Stop worrying about me.
Benim için endişelenmeyi kes.
Will you stop worrying?
Endişelenmeyi bırakır mısın?
Stop worrying and eat.
Tasalanmayı bırakıp yiyin.
Stop worrying. Repeat, stop worrying.
Tekrarlıyorum, kaygılanma.
Now, put on some music, have yourself a drink and stop worrying
Bir müzik koy, kendine bir içki al ve şikayeti bırak
You can stop worrying right now, sir.
Endişelenmeyi bırakın, efendim.
Oh, do stop worrying, Steele.
- Endişe etmeyi bırak, Steele.
And when the nurse brought him in... and gave him to me... the doctor said...'you can stop worrying'...'you've been lucky'...'he's not a Mongol'.
Hemşire onu içeri aldı.. ve bana verdi... doktor dedi ki...'endişelenmeyi bırakabilirsiniz...''şanslısın'... O'bir Mongol değil'
You can stop worrying about me.
Benim için kaygılanma.
Now, you stop worrying.
Sen hiç merak etme.
Will you stop worrying about my wife?
Karım için endişelenmeyi bırakır mısın?
I've been getting away with it for a year, so stop worrying about it.

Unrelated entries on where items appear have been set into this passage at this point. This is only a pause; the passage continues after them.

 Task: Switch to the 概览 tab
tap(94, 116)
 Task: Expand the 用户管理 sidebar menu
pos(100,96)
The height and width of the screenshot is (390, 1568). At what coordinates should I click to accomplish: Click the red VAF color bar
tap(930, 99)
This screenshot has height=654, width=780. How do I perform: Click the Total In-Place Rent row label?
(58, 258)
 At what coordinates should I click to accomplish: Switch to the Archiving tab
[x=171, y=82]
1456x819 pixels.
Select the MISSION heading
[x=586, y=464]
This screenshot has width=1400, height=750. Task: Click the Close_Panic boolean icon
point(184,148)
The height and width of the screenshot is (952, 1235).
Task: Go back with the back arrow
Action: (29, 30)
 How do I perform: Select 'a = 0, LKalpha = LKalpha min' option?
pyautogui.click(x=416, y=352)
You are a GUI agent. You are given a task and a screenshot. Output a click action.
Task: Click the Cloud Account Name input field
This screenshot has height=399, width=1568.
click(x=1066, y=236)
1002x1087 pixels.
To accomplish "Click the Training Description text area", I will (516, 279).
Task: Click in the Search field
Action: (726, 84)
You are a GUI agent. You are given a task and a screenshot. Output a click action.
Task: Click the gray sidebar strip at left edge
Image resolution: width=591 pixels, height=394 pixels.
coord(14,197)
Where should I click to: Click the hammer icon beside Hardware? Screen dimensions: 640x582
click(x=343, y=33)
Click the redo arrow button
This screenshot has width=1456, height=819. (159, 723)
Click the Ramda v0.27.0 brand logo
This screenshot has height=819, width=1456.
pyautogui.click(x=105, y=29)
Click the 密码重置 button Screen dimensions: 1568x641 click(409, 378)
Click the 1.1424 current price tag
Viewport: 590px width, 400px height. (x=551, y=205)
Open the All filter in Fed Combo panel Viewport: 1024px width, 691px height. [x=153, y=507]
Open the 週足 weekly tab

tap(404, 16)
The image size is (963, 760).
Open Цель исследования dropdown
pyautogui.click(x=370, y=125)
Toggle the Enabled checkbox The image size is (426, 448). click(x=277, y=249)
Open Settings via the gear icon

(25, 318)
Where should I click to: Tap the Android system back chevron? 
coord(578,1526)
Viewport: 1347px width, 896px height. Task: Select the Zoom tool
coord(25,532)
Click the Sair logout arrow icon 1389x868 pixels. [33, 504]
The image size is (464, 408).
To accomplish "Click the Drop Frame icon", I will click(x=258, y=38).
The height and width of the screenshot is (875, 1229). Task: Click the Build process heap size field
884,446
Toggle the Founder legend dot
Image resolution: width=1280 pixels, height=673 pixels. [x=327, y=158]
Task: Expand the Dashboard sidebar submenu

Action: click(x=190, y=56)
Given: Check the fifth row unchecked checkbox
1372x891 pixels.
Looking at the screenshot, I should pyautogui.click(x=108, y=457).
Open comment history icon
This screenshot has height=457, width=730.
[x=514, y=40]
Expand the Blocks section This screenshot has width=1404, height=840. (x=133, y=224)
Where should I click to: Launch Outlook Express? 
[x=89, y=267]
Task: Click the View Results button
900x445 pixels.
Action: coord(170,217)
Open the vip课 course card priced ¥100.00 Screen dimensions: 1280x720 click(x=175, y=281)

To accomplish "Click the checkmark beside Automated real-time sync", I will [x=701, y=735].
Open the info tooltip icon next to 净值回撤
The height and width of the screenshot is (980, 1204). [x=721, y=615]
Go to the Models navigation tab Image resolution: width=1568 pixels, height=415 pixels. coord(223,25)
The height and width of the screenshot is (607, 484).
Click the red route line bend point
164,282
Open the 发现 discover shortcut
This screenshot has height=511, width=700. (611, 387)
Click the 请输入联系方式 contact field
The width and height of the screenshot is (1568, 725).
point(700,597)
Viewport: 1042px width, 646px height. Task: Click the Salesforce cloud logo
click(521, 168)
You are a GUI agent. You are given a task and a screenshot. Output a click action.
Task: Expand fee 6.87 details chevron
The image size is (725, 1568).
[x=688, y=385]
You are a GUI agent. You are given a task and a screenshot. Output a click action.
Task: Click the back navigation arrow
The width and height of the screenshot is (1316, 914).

Bir senedir hiç yakalanmadım, endişelenmeyi bırak artık.
So stop worrying.
Endişelenme.
It's your job to stop their worrying.
SAM : Onların endişelenmesini önlemek senin işin.
Stop worrying, Mother.
- Endişeyi bırak.
Stop needling me for worrying about it then, okay?
Bu konuda endişelenerek beni rahatsız etmeyi kes o zaman, tamam mı?